Fifteen years ago, 65% of all spectators held season tickets with Opéra de Montréal. That proportion has since dropped to 40%, but the desire to build audience loyalty through season ticket subscription still remains strong. Patronage habits have changed, and the entire opera industry is seeking new ways to build loyalty and improve audience engagement—but without the high-quality research and strategies that the main competing entertainment industries have at their disposal.
A survey conducted by Opéra de Montréal revealed that the biggest reasons audience members don’t return are: 1) they value other forms of art and entertainment activities, 2) they don’t feel a sense of attachment to Opéra de Montréal as a brand, 3) they think that the selection and variety of works shown are limited, 4) they think ticket prices are too high and 5) they don’t feel there’s enough flexibility.

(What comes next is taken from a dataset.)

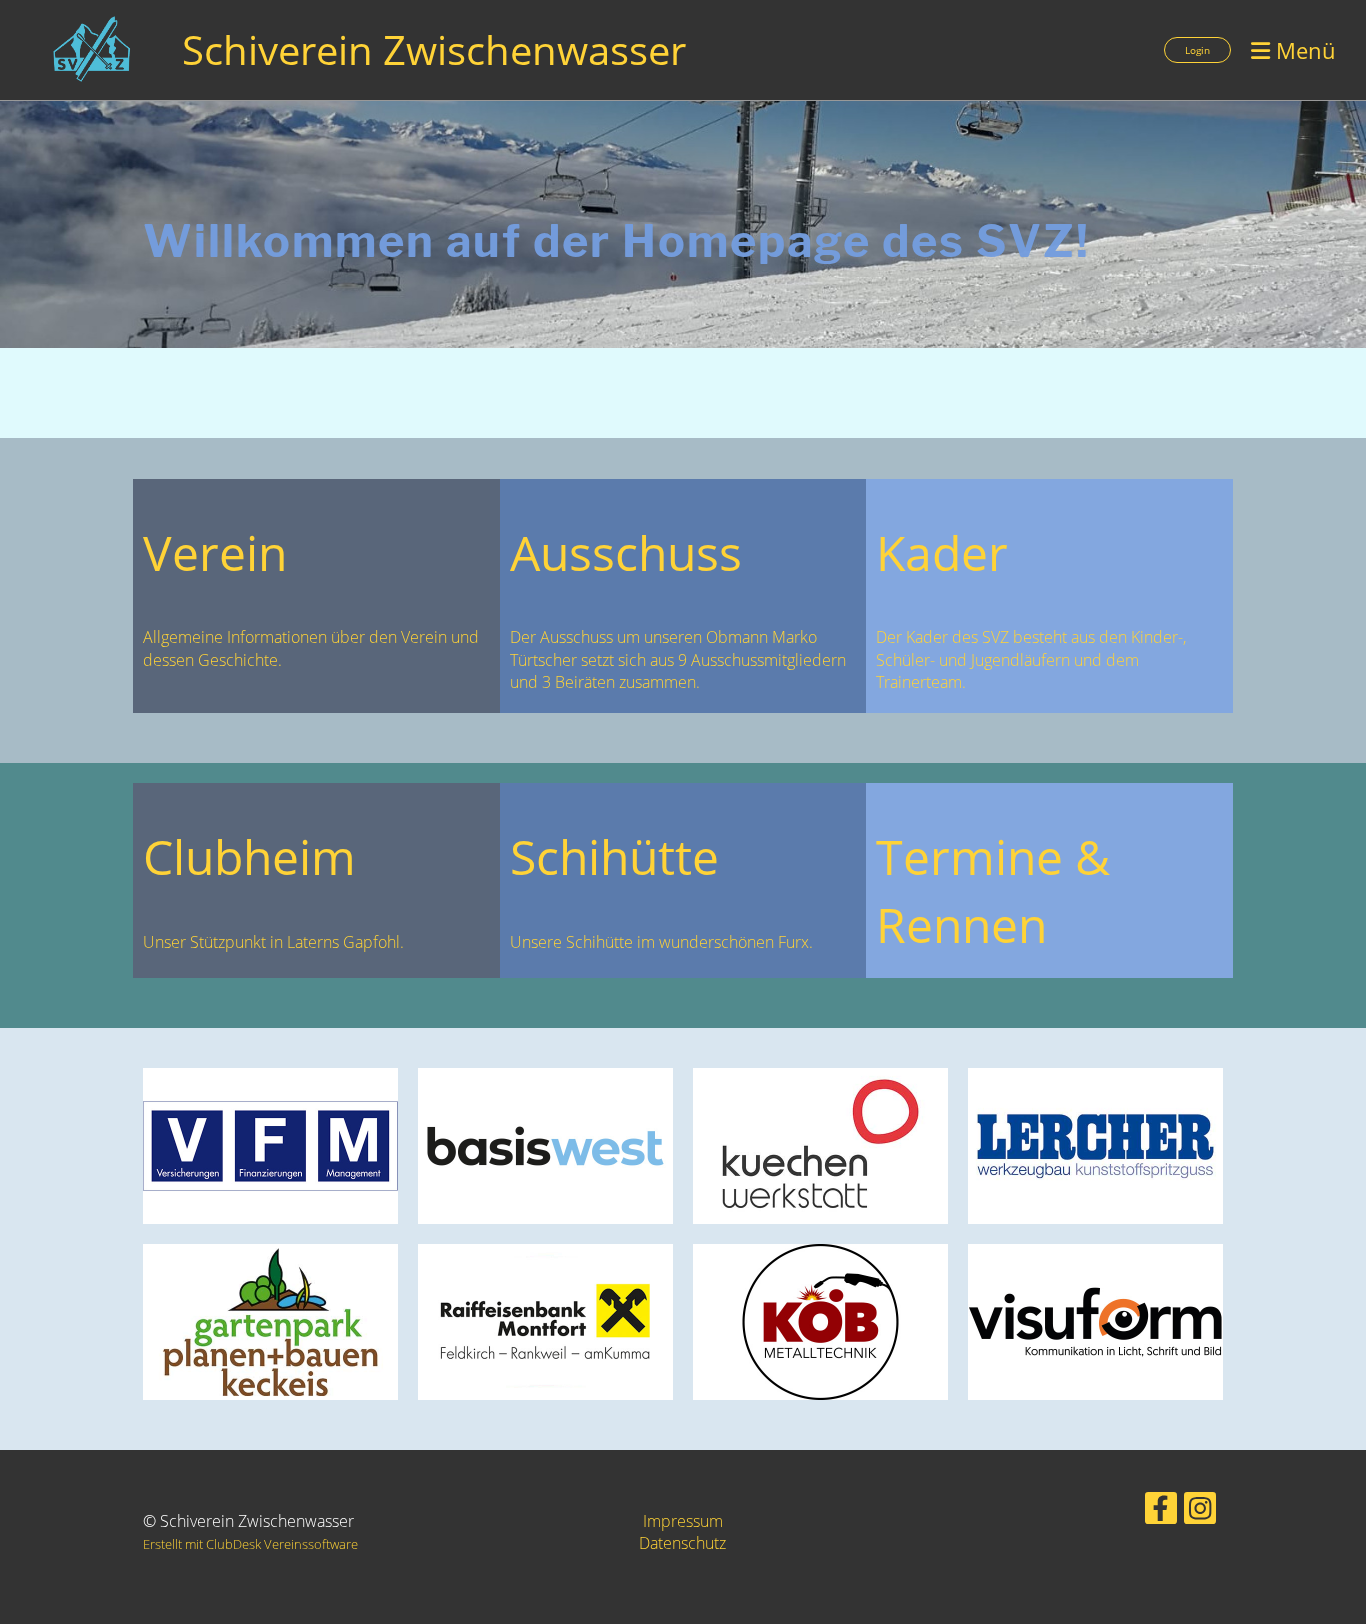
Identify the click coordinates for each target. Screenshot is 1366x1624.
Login (1197, 50)
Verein (215, 552)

The Montreal arts and entertainment market is incredibly competitive, and OdM is facing off against some of the most influential festivals and institutions in Canada and worldwide. Their greatest strategic advantage is that they’re the only major opera company in the city, and opera is an art form that people are particularly passionate about. Being an opera lover isn’t just about buying tickets: it’s an identity. While opera is viewed as elitist and sophisticated, it still holds a lot of fascination for the general public and an inherent value as more than entertainment.
Bearing all of this in mind, how can we maintain spectator engagement and loyalty in the medium and long term while also responding to pressure to expand OdM’s outreach and welcome spectators coming to the opera for the very first time? These challenges are even more difficult now with the new norms for public gatherings and the availability of online opera viewing options.